エシカル消費についての抜粋を、一字一句変えずに全文そのまま再掲してもらえますか?

### ページ抜粋 ###

エシカル(ethical)とは倫理的な / 道徳上の /(社会規範に照らして)正しいとの意味で、エシカル消費を直訳すればと倫理的消費と訳される。しかし、現在用いられているエシカルとは多義的な概念であり、新しい価値観として捉える必要がある。
消費者庁によれば、エシカル消費とは「消費者それぞれが各自にとっての社会的課題の解決を考慮したり、そうした課題に取り組む事業者を応援しながら消費活動を行うこと」と定義している。
これは現在、地球環境問題や社会的課題などを抱える社会において、消費を通じて、社会的課題の解決に繋げる、企業を変えていくことの意味である。

SDGsとのつながり

2015 年に採択された持続可能な開発目標(SDGS)の 12 番目は、「つくる責任・使う責任」が掲げられている。ターゲット 12.8 には、「2030年までに 、人々が あらゆる場所 において 、持続可能な開発 及び 自然と調和したライフスタイルに関する情報と意識を持つようにする。」となっており、まさにエシカル消費の目指すことと同義である。

日常のあらゆることがエシカルにつながっている

衣食住あらゆる面で、私たちの身のまわりにある食品や製品は、原材料の調達、生産・加工、輸送、そして消費の段階とあり、さまざまな国、地域、人が関わっている。食品や製品を選ぶということは上流にあるさまざま繋がりのいずれか選ぶということでもあり、出来るだけ上流の人や社会、地球環境、地域社会などに配慮した食品や製品を購入・消費することで、社会課題の解決に繋がるのである。
フェアトレード、エコラベル(サステナブルラベル)、グリーン調達・ CSR 調達、社会的責任投資、ソーシャルマーケティング等々関連する事項は、地域 CSR 認定など、枚挙にいとまがない。

知る•学ぶことの重要さ

しかし、普段の生活の中では直接的に上流にある社会的課題に触れることがなく、エシカル消費という言葉の認知度はまだ高くない。電通の「エシカル消費 意識調査 2022」によれば、「エシカル消費」について「意味まで知っている」「名前は知っている / 聞いたことがある」を合計した名称認知率は全体で 41.1%(前回調査の 24.0% から伸長)であり、一人ひとりがエシカル消費や行動と社会との関係性について知る・学ぶことが重要である。
消費者庁は、Web サイトや教材の提供を通じてエシカル消費教育を進めている。また企業や関連する組織が集まったエシカル推進協議会などは、産業界および消費者のエシカルな取り組みを進めるためエシカル基準の策定なども行っている。

### 提供項目 ###

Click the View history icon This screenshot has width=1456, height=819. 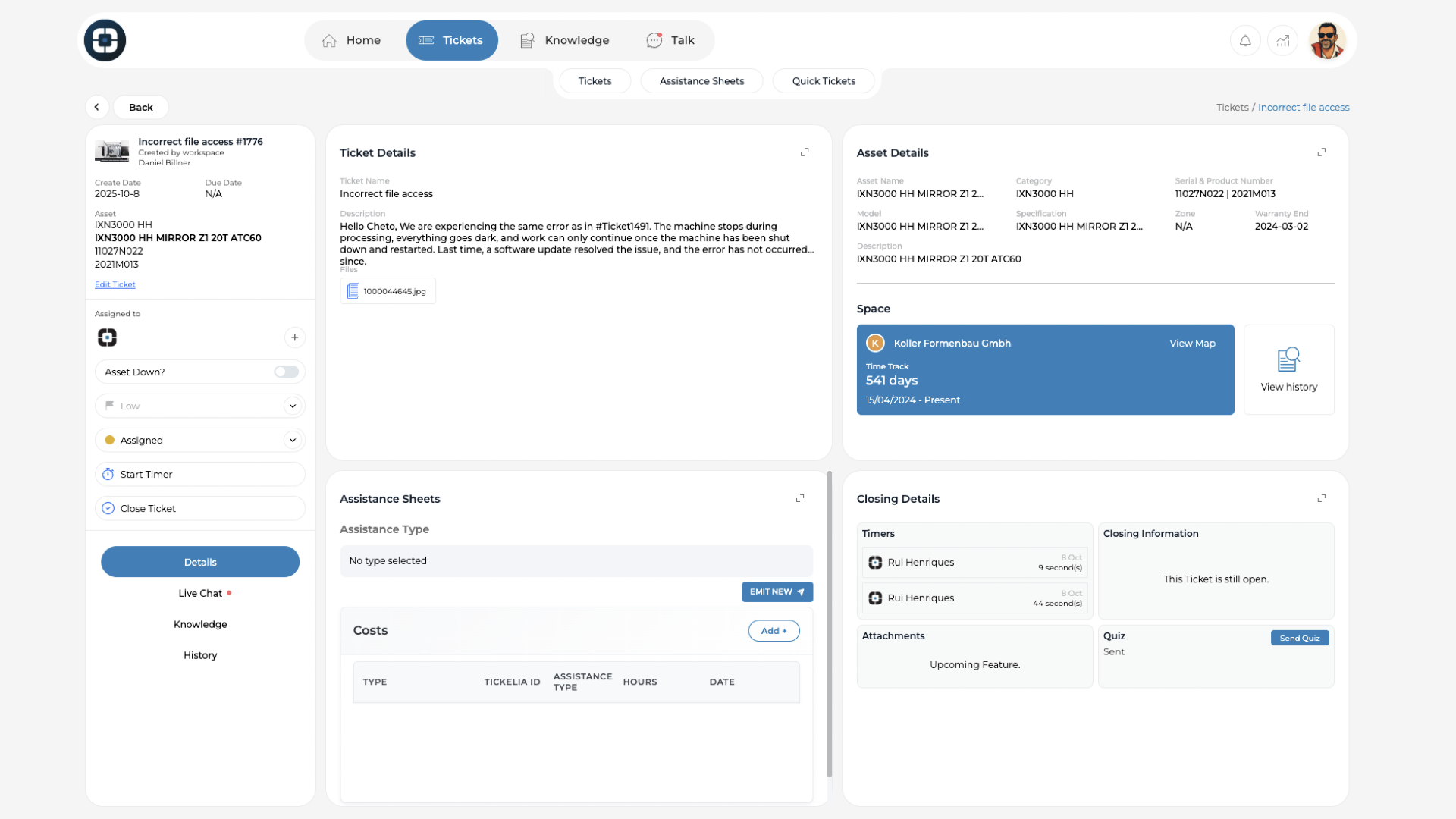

###
### 提供項目 ###

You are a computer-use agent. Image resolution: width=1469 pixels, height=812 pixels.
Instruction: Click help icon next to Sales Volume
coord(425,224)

###

> [作業結果]:
エシカル(ethical)とは倫理的な / 道徳上の /(社会規範に照らして)正しいとの意味で、エシカル消費を直訳すればと倫理的消費と訳される。しかし、現在用いられているエシカルとは多義的な概念であり、新しい価値観として捉える必要がある。
消費者庁によれば、エシカル消費とは「消費者それぞれが各自にとっての社会的課題の解決を考慮したり、そうした課題に取り組む事業者を応援しながら消費活動を行うこと」と定義している。
これは現在、地球環境問題や社会的課題などを抱える社会において、消費を通じて、社会的課題の解決に繋げる、企業を変えていくことの意味である。

SDGsとのつながり

2015 年に採択された持続可能な開発目標(SDGS)の 12 番目は、「つくる責任・使う責任」が掲げられている。ターゲット 12.8 には、「2030年までに 、人々が あらゆる場所 において 、持続可能な開発 及び 自然と調和したライフスタイルに関する情報と意識を持つようにする。」となっており、まさにエシカル消費の目指すことと同義である。

日常のあらゆることがエシカルにつながっている

衣食住あらゆる面で、私たちの身のまわりにある食品や製品は、原材料の調達、生産・加工、輸送、そして消費の段階とあり、さまざまな国、地域、人が関わっている。食品や製品を選ぶということは上流にあるさまざま繋がりのいずれか選ぶということでもあり、出来るだけ上流の人や社会、地球環境、地域社会などに配慮した食品や製品を購入・消費することで、社会課題の解決に繋がるのである。
フェアトレード、エコラベル(サステナブルラベル)、グリーン調達・ CSR 調達、社会的責任投資、ソーシャルマーケティング等々関連する事項は、地域 CSR 認定など、枚挙にいとまがない。

知る•学ぶことの重要さ

しかし、普段の生活の中では直接的に上流にある社会的課題に触れることがなく、エシカル消費という言葉の認知度はまだ高くない。電通の「エシカル消費 意識調査 2022」によれば、「エシカル消費」について「意味まで知っている」「名前は知っている / 聞いたことがある」を合計した名称認知率は全体で 41.1%(前回調査の 24.0% から伸長)であり、一人ひとりがエシカル消費や行動と社会との関係性について知る・学ぶことが重要である。
消費者庁は、Web サイトや教材の提供を通じてエシカル消費教育を進めている。また企業や関連する組織が集まったエシカル推進協議会などは、産業界および消費者のエシカルな取り組みを進めるためエシカル基準の策定なども行っている。